最近の要因。コロナの影響。昨年の3月から緊急事態宣言発出。戦時中もそうだったといわれているが、自分の中の生活上の優先順位が変わるという大転換の時代。そして、緊急事態宣言後、数カ月後に一気に自殺者数が増加。今年になってもその状態が続いており、高いリスクが続いています。
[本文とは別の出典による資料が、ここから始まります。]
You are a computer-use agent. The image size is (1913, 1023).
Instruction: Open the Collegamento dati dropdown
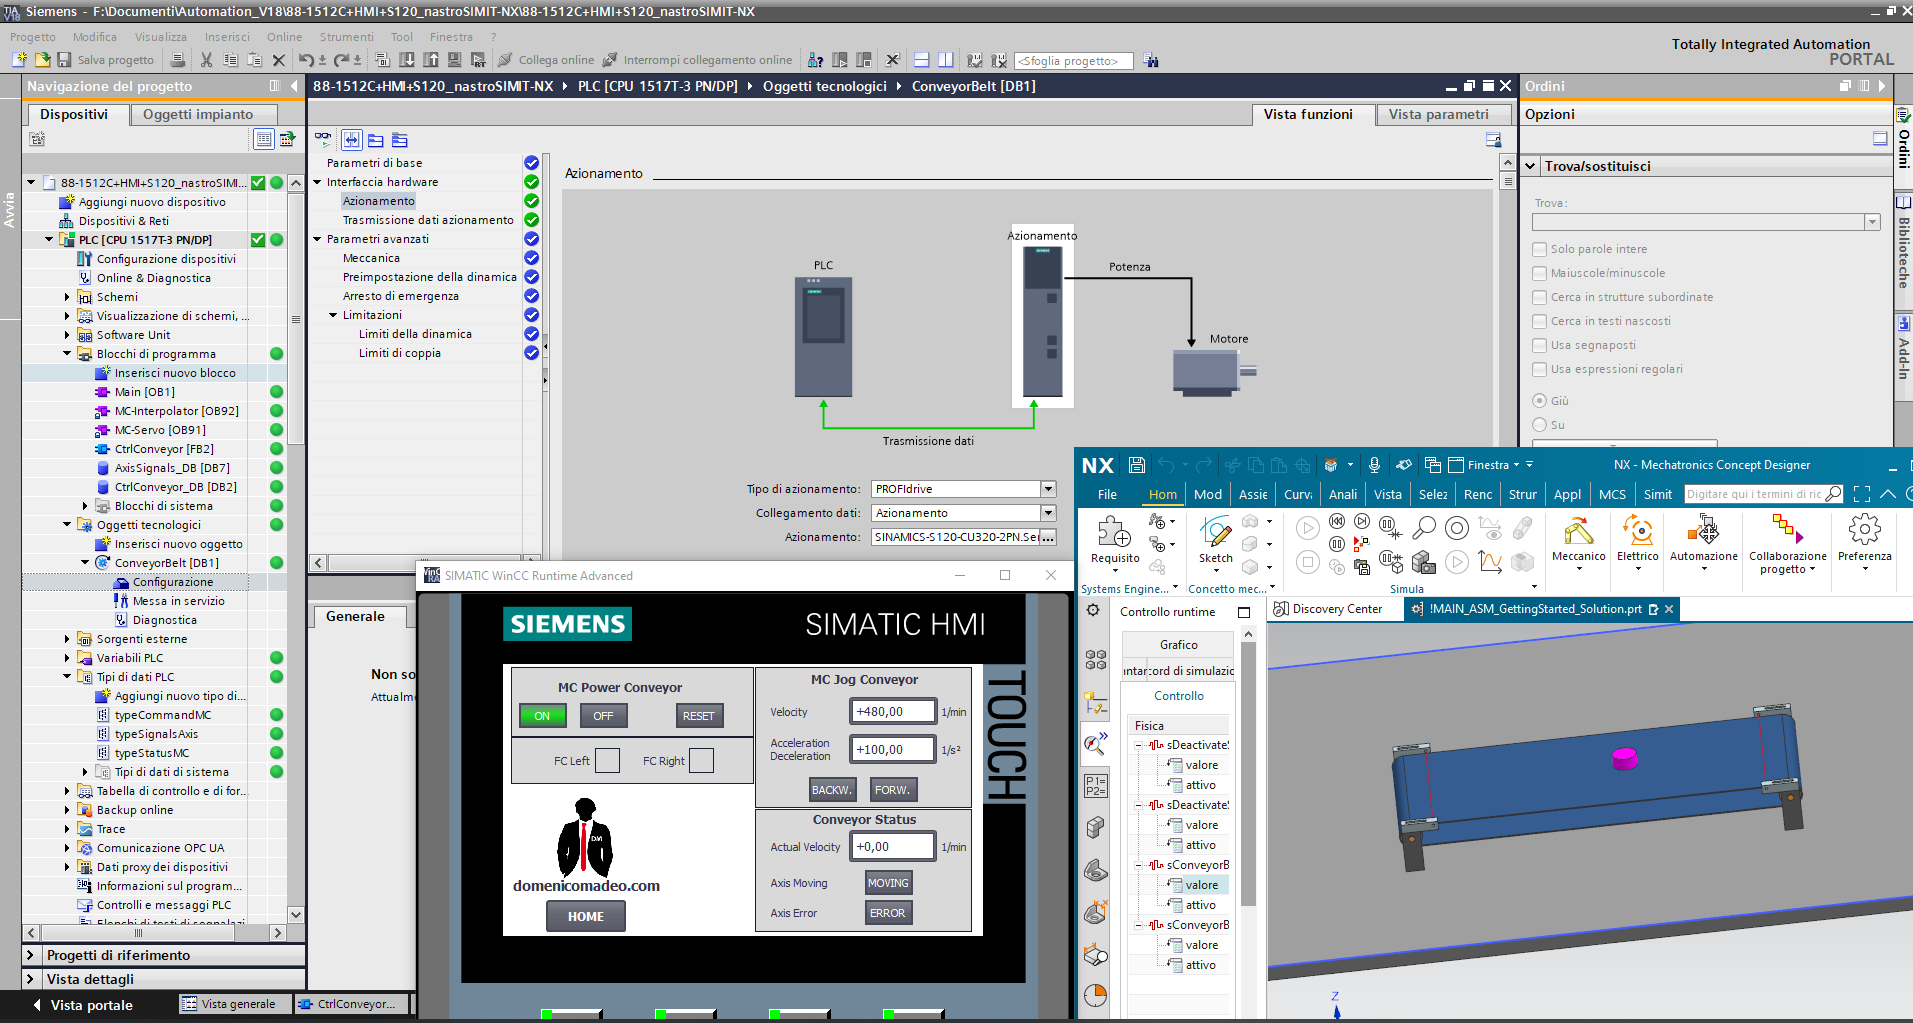pos(1047,512)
日本の自殺の現状。自殺率は18.5(10万人あたりの自殺者数)世界9位。先進7カ国中ワースト。自殺者は、40-60代の男性(父親世代)が全体の35%を占めます。10-30代の死因1位は、自殺。日本の自殺者の男女比は7:3(ただし自殺未遂者は女性のほうが多い)。
自殺率の国際比率は男15位、女4位。
ひとりの人が自殺で亡くなると、4-5人が遺族になり、毎年10万人超、全国に300万人超、国民の40人に1人が自死遺族である。
自殺による経済的損失額は、年間459憶円…。
“自殺の背景”
そして、質問です。
自殺の背景にはどのようなことがあると思いますか。
堀さんが活動するNPO法人ライフリンク「自殺実態1000人調査」によると。
いろいろな要素があるのですね…。
でも、これが単体じゃないんですね…。
この一つ一つの〇の要素では、それぞれ対策が講じられていて、相談窓口もあるのです。
それでも、なぜ自殺が食い止められないのか。
病院に行ったら、家族問題や失業問題まで関わるか…ということ。
点ではなく、線の問題。
点と点が、結びついて線として繋がっていくこと。
どうすれば個々の対策が線となって繋がれるかということ!
自殺で亡くなる前に「専門機関」に相談していたか
ここで我々ゼミ生は戦慄する。
“家族は「自殺で亡くなる前」に「専門機関」に相談していたか“
という調査。
何割の人が、相談していたかと思いますか…?
実に
7割
7割の人は
専門機関に行って相談していたという…。
なんとか解決しようとして、相談にも行っていたのに、亡くなってしまったのだ…。
これからの自殺対策
もう生きられない、死ぬしかないという状況に陥っている人が、それでも生きる道を選べるように、それでも生きる道を選べるようにするには?
生きることの阻害要因 < 生きることの促進要因
生きることをどうやったら後押しできるか…。
苦しい状況になっても絶望する人と、生き残れる人の差は何なのか。
その人の状態によっても、対策・支援の内容は異なる!
▼自殺対策に必要な3つの視点
1.自殺リスクを抱えた人への危機介入→支援を「今まさに必要としている人」(例)自殺の相談電話など
2.自殺リスクを抱える前段階における予防策→支援を必要とするだろう「すべての人」(例)専門機関の連携など
3.自殺リスクを抱えさせないための「生きる支援」→誰にとっても「生きるに値する社会」(例)生きることの促進要因(SOSの出し方教育)など
ここまでで思ったこと、どんなことですか?
ゼミ生一同、自殺対策について考え語り…
今後我々が取り組む、課題への第一歩を踏み出したのでした…。
じぶんごと、として受け止められる経験、感性、みんなさまざま。
さまざまな人が集まって、社会、なのだなあ。大事な命が失われる現実を通して、しみじみ考えた今回の記録者イザベラでございました。